Inference-time MAS design is a new paradigm: Rather than relying on validation sets or producing fixed architectures, MAS-ZERO tailors a MAS to each problem instance — a natural extension of test-time compute scaling to the multi-agent domain.
Code-as-MAS representation: Expressing MAS designs as executable Python code allows the meta-agent's designs to be directly executed and evaluated, greatly reducing the conversion overhead from "design" to "execution."
Dynamic degradation capability: This is MAS-ZERO's most distinctive advantage over other automatic MAS methods — automatically falling back to CoT/CoT-SC when complex MAS provides no benefit, avoiding unnecessary complexity.

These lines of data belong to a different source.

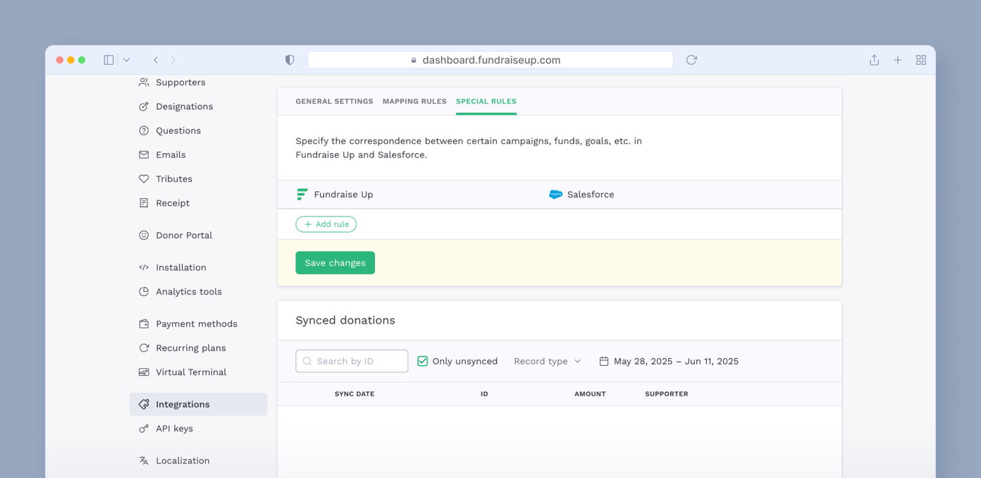Select the Installation code icon
This screenshot has height=478, width=981.
click(x=144, y=267)
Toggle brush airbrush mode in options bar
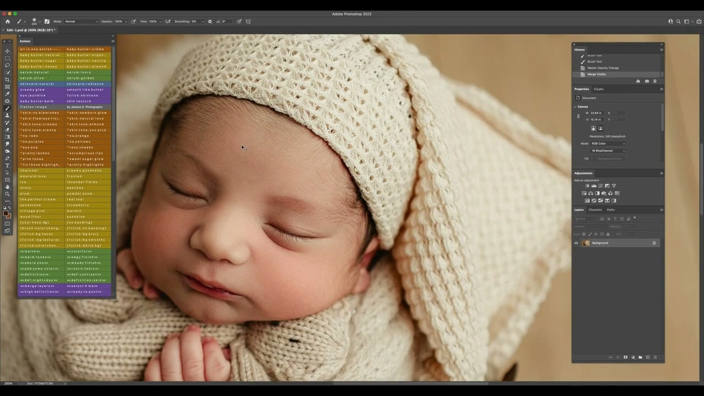Screen dimensions: 704x396 click(168, 21)
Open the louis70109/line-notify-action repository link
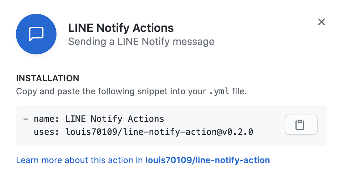The image size is (344, 182). [x=207, y=160]
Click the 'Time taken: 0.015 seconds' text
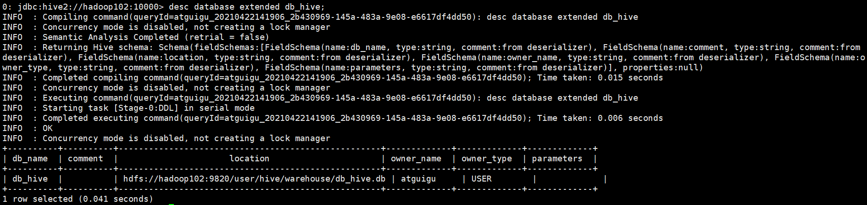Viewport: 867px width, 205px height. (600, 78)
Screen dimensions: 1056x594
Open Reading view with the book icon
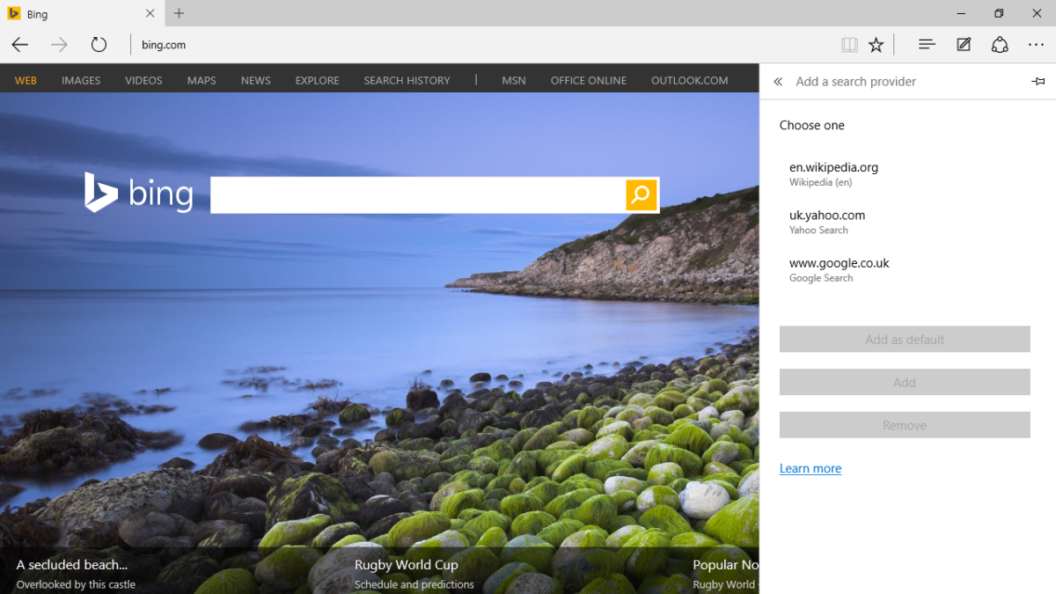pyautogui.click(x=849, y=44)

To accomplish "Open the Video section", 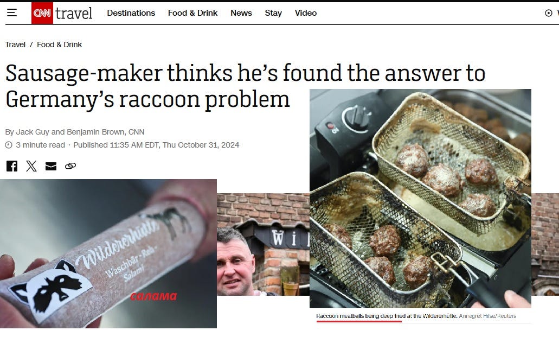I will 305,13.
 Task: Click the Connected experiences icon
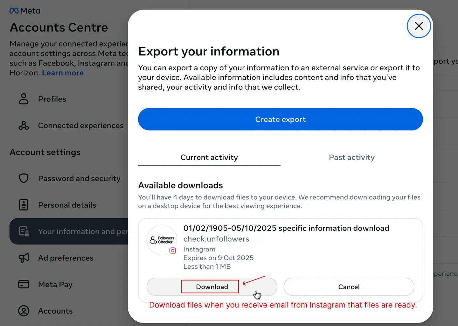(x=24, y=125)
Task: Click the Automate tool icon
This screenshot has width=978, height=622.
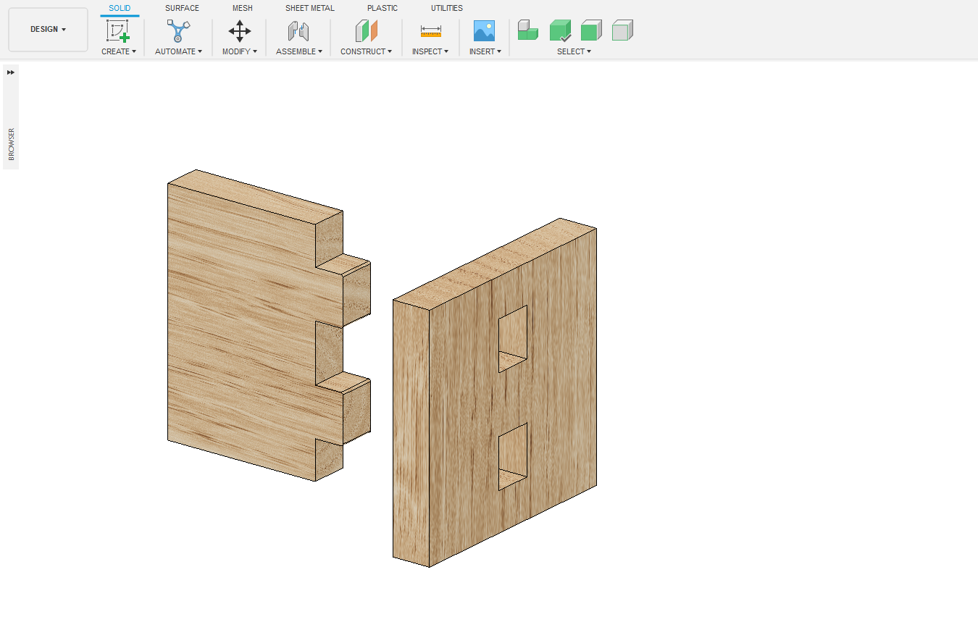Action: tap(178, 30)
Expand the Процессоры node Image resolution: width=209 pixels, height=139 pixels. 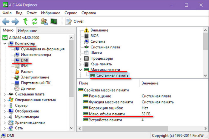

Limitations & Future Work¶

The meta-agent requires a sufficiently capable LLM (GPT-4o level); weaker LLMs (7B–20B) cannot reliably perform meta-level code generation and feedback.
Inference-time token costs are relatively high (9 candidate answers = 4 building blocks + 5 evolved rounds); although Pareto-optimal, the absolute cost is non-trivial.
The failure of ensemble meta-feedback indicates that the current feedback mechanism still has room for improvement.
Gains on search agent tasks are modest (+5.45%), as search errors anchored by retrieved content are difficult for meta-verification to identify.

vs AFlow / ADAS: AFlow and ADAS use MCTS / rejection sampling to search for optimal MAS on validation sets, yielding fixed architectures. MAS-ZERO designs per-problem at inference time with no validation set. AFlow achieves 20.83% on AIME24; MAS-ZERO achieves 33.33%.
vs GiGPO (2505.10978): GiGPO addresses step-level credit assignment in agent RL training; MAS-ZERO addresses automatic design of agent configurations. The two are complementary — MAS-ZERO-designed MAS can be further trained with GiGPO.
vs DRIFT (2506.12104): DRIFT protects agents against external injection attacks, while MAS-ZERO designs how agents collaborate. The two address different layers of agent systems.

Rating¶

Novelty: ⭐⭐⭐⭐⭐ First inference-time automatic MAS design framework; dual-dimensional solvability/completeness feedback; unique dynamic degradation capability.
Experimental Thoroughness: ⭐⭐⭐⭐⭐ Three LLM backbones, three domains (reasoning/programming/search), eleven baselines, comprehensive ablations, Pareto analysis, and standard deviation reporting.
Writing Quality: ⭐⭐⭐⭐⭐ Figures 1–3 present conceptual comparisons and Pareto plots with exceptional clarity; framework description is well-organized.
Value: ⭐⭐⭐⭐⭐ Reveals important insights — "simple strategies are sometimes strongest" and "validation-set methods can be unreliable" — with open-source code offering direct reuse value.